What the task asks: Reproduce the entries below exactly, but only from the line containing "Select the London answer option" to the line containing "Follow the 'linked to the project' link", inclusive.

Information provided:
%%
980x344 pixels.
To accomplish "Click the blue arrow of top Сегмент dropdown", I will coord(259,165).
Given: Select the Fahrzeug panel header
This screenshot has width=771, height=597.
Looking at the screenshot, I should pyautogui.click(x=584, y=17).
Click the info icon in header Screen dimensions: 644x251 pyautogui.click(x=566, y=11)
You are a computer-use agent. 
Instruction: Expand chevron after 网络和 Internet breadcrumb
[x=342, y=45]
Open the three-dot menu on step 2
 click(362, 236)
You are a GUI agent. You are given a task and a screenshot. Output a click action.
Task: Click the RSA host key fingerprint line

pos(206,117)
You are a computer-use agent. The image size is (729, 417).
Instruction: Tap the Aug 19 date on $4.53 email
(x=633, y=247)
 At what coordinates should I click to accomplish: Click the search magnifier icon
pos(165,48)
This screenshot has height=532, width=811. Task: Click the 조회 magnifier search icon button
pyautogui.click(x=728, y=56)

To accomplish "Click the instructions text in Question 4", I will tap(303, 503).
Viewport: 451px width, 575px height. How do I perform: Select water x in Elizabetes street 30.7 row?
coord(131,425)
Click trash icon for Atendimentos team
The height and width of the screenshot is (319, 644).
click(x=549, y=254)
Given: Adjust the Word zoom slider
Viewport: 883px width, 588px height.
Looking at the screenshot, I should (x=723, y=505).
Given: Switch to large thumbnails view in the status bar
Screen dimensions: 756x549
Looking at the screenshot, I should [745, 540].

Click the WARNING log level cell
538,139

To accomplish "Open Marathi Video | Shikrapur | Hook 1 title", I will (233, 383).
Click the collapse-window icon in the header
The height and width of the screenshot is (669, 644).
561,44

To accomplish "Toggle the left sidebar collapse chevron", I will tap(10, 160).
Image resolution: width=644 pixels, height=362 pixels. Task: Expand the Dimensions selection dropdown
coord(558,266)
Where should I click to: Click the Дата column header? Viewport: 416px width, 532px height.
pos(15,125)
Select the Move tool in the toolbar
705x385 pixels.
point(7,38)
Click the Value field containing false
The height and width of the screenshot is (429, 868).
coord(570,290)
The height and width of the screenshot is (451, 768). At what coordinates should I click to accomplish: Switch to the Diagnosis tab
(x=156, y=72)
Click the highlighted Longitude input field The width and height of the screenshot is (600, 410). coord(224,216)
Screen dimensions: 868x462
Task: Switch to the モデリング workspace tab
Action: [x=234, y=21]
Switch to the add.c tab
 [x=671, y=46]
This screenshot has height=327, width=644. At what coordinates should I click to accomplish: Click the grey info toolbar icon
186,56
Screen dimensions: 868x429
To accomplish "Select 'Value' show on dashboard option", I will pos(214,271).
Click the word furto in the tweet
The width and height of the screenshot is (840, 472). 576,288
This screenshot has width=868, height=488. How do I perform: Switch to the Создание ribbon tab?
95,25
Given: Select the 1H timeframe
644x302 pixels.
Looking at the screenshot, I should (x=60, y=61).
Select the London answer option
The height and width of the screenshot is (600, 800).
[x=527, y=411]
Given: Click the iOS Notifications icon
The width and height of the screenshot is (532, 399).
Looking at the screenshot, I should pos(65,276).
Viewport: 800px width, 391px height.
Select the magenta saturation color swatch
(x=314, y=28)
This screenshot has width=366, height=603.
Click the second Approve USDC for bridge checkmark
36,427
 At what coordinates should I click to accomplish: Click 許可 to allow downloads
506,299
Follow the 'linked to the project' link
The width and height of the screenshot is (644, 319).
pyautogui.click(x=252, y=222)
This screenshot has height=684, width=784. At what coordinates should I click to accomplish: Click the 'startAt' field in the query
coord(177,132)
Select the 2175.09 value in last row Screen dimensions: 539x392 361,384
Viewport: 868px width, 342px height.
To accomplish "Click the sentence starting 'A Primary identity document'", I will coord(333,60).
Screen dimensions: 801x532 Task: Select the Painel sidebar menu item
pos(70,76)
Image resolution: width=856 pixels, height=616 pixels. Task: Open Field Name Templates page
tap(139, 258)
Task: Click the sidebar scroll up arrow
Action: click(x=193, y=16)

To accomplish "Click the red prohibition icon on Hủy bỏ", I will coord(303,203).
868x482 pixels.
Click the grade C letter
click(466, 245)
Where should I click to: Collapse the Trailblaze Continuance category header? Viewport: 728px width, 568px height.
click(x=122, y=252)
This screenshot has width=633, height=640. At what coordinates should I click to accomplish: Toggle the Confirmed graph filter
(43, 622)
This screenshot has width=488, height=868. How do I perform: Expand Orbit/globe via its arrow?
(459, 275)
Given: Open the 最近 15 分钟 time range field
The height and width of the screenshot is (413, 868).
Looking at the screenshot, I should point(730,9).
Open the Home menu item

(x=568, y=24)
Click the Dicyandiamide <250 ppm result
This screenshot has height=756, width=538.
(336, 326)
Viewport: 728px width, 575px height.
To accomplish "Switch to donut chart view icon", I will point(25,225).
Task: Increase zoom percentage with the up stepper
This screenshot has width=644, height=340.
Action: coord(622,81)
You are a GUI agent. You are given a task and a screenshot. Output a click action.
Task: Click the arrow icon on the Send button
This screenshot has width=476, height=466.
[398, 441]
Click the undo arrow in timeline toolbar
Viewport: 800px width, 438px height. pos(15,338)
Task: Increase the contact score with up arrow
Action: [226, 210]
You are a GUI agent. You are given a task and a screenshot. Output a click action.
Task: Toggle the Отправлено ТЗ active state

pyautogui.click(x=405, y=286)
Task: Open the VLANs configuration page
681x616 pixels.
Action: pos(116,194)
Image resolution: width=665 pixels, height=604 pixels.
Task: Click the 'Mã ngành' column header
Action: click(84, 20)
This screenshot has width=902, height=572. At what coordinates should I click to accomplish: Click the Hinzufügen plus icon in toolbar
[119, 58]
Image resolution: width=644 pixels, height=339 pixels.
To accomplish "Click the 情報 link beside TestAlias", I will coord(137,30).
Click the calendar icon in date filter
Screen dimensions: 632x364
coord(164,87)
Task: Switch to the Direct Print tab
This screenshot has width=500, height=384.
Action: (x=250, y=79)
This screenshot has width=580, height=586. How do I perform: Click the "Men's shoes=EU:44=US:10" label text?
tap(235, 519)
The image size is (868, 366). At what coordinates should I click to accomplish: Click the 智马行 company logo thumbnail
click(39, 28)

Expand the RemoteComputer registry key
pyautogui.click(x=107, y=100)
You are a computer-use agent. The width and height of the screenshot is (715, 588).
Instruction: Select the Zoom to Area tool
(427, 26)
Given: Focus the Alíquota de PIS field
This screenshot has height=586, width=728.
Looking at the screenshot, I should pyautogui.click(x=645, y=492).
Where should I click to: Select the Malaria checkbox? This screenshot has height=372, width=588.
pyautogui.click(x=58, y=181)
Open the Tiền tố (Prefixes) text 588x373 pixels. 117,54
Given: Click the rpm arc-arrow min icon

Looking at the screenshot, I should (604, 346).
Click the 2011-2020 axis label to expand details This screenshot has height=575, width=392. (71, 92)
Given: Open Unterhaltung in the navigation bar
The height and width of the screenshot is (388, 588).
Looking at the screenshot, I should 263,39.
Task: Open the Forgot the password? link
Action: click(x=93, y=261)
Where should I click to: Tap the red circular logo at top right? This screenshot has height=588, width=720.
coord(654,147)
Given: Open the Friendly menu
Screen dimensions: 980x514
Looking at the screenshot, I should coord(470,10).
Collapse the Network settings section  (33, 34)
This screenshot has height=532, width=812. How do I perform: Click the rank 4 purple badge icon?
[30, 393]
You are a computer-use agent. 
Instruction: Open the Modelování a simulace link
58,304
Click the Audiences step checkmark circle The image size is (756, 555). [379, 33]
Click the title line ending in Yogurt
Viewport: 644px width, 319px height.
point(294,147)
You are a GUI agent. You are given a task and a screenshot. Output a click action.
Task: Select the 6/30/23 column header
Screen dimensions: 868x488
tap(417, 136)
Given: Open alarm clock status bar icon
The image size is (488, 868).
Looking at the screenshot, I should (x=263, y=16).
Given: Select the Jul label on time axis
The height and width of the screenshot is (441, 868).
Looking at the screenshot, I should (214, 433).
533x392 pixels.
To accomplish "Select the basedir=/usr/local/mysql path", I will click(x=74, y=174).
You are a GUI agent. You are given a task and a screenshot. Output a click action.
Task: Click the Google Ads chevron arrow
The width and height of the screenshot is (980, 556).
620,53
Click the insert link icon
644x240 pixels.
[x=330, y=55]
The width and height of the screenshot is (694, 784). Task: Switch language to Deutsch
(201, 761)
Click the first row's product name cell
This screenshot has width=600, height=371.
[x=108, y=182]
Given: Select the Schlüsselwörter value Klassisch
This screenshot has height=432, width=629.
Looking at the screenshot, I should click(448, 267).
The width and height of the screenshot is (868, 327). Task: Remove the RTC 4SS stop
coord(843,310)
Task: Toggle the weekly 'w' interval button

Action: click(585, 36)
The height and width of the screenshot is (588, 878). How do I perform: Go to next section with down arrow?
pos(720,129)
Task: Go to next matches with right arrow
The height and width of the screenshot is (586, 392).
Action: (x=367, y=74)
%%
Your response:
Select the London answer option
The height and width of the screenshot is (600, 800).
[x=527, y=411]
Given: Click the iOS Notifications icon
The width and height of the screenshot is (532, 399).
Looking at the screenshot, I should pos(65,276).
Viewport: 800px width, 391px height.
Select the magenta saturation color swatch
(x=314, y=28)
This screenshot has width=366, height=603.
Click the second Approve USDC for bridge checkmark
36,427
 At what coordinates should I click to accomplish: Click 許可 to allow downloads
506,299
Follow the 'linked to the project' link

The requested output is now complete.